History of 


          Leonard Wood Lodge No. 105, Free and Accepted Masons of the Philippines, was organized Under Dispensation from the Most Worshipful Grand Lodge of the Philippines on January 15, 1929.  Prior to its organization, American military personnel who took part in Masonic activities were forced to make the arduous journey to Manila; which at the time, required several days under ideal conditions.  The name “Leonard Wood” was taken in memory of Brother (General) Leonard Wood, the famous army surgeon who had served as Chief of Staff; Governor General of the Philippines; Governor General of Cuba; and who was a very proud and well known Master Mason.
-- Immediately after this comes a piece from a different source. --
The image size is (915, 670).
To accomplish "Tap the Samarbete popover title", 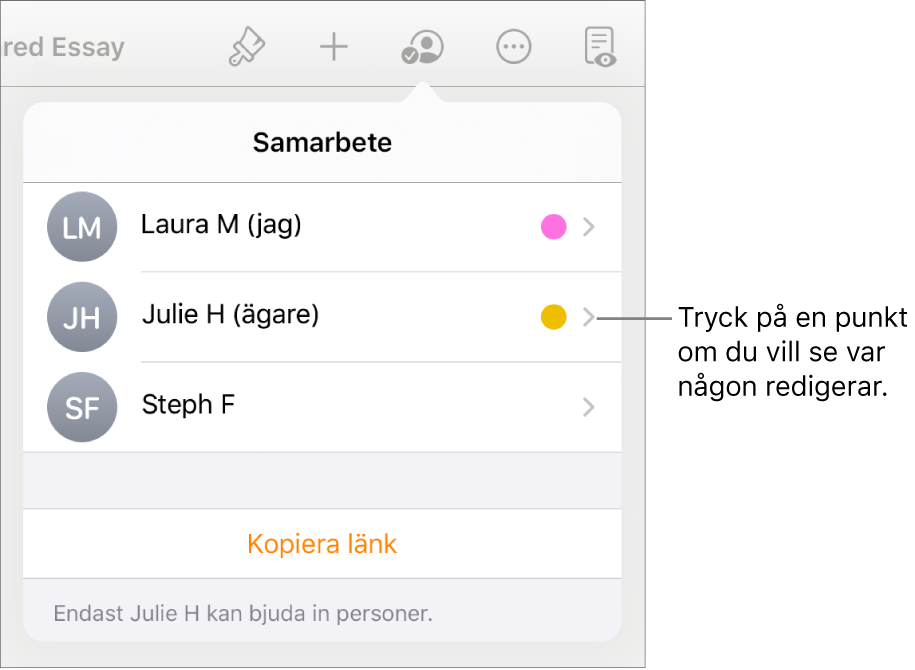I will pyautogui.click(x=322, y=142).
            By June 1st of the same year, the preliminary organizational structure had been achieved and officers of the Grand Lodge, under the direction of the Most Worshipful Seldon W. O’Brien, constituted Leonard Wood a regularly chartered Lodge.  The Lodge Hall was at the time located on the second floor of the Headquarters Building, 26th Calvary Regiment, a portion of which had been partitioned off and set aside for its use.

            The Worshipful Master of Leonard Wood Lodge No. 105 during the Lodge’s first year of existence was 1st Lt. Doyle O. Hickey.  WB Hickey again served as Master ten years later (1939-40).  He later rose to prominence in World War II and at the time of his retirement held the rank of Lieutenant General.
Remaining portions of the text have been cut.